PROMPT. Please say how many lines in the records below contain the word "page". Give the number and nothing more.

======== AVAILABLE DATA ========

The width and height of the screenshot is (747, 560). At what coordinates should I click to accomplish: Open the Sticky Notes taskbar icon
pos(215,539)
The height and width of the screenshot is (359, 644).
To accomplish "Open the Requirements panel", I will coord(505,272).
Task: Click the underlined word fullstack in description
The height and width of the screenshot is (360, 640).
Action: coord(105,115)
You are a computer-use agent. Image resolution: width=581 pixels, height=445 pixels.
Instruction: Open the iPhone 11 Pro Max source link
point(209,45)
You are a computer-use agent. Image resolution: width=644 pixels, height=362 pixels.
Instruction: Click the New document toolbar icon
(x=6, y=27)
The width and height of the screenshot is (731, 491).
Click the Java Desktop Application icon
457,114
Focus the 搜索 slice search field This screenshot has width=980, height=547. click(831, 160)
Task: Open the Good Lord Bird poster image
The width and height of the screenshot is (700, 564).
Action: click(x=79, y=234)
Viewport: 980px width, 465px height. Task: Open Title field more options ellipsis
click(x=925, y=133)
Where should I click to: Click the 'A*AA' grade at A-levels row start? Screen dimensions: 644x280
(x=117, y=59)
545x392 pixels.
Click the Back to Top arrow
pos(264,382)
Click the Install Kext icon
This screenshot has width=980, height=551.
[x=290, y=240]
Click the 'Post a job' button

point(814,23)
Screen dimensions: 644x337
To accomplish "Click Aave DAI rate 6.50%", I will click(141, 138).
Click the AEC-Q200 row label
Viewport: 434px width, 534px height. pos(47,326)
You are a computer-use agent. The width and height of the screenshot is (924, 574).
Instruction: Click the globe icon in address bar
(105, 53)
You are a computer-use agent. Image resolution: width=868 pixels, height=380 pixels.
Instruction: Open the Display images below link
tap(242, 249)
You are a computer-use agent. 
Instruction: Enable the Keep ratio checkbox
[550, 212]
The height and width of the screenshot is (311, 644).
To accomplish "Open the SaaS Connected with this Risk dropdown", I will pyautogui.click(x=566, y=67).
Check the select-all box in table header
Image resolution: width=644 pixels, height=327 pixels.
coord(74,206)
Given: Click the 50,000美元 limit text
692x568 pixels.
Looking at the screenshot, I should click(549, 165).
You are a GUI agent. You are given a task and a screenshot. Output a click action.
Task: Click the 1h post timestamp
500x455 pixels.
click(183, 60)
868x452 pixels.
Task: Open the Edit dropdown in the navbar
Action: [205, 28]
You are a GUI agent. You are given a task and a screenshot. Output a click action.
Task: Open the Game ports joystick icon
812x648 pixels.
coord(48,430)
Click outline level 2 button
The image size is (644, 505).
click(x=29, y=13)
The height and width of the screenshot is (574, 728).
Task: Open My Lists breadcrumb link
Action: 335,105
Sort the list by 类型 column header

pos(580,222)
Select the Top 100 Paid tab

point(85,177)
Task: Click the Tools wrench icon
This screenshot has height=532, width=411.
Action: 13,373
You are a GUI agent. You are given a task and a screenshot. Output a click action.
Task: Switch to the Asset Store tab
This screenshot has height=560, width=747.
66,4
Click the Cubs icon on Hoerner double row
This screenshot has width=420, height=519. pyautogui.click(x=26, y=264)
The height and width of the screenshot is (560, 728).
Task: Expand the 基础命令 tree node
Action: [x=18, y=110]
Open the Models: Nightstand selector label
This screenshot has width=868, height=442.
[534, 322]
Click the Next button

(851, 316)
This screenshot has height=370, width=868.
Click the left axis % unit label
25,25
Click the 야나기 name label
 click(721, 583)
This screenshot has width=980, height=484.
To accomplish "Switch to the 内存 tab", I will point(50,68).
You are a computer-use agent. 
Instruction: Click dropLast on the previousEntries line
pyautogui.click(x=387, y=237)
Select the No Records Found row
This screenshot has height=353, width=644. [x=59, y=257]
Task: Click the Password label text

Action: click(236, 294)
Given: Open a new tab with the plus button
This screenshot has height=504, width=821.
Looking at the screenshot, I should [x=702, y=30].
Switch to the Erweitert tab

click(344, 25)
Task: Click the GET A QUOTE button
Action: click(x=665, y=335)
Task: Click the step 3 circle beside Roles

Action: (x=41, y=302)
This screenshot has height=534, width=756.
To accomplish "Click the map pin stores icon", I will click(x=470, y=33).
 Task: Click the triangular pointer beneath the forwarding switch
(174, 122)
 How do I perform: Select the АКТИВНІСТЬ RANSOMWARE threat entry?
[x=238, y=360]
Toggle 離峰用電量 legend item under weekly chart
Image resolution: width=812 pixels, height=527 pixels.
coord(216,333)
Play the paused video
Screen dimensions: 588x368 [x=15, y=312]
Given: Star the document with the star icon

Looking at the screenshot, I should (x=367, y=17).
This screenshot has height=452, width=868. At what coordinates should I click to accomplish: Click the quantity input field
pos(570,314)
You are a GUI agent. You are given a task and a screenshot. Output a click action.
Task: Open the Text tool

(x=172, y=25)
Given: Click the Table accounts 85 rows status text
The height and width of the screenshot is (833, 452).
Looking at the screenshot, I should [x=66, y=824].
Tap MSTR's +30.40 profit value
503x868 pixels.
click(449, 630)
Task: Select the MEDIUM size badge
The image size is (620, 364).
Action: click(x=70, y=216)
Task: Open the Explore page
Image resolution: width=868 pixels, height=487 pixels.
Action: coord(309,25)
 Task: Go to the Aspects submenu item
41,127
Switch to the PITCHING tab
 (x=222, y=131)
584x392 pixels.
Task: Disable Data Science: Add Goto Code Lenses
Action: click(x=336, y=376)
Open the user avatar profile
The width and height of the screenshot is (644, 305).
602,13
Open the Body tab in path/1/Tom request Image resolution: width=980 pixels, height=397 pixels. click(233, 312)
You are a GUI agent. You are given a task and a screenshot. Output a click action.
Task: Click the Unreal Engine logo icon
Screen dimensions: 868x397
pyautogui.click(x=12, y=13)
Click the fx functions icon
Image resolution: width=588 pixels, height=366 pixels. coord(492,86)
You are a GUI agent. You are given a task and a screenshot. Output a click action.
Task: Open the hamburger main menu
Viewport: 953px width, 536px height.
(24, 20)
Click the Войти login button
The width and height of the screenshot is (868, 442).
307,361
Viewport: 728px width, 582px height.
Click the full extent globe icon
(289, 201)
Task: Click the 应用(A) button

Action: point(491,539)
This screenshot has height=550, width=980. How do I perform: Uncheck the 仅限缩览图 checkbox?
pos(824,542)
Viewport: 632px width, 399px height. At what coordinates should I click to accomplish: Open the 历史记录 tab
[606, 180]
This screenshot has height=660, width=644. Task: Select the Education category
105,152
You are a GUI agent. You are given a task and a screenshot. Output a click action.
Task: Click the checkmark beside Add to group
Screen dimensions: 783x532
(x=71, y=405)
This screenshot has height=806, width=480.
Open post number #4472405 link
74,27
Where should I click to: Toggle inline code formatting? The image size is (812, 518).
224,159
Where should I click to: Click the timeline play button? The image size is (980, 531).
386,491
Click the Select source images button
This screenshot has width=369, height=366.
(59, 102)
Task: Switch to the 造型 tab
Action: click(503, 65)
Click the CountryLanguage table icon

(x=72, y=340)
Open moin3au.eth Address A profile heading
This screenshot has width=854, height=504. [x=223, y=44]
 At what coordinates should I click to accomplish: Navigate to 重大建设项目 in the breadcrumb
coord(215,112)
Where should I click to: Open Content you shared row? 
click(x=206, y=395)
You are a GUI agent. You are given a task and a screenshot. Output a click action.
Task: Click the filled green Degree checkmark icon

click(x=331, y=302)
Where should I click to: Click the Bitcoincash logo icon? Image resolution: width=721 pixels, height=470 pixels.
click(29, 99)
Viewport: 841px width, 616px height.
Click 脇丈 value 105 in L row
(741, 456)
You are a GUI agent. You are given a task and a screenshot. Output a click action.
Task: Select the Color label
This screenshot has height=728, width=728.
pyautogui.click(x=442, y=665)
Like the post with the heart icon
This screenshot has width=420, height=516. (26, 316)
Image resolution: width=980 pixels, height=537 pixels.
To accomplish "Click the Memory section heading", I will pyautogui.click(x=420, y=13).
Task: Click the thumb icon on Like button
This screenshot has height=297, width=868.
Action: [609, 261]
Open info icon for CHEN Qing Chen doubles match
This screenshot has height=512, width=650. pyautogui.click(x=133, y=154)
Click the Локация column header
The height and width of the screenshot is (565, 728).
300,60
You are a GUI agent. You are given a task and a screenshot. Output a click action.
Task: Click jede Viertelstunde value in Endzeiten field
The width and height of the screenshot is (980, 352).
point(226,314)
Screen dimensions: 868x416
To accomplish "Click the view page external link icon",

========

TASK ANSWER. 2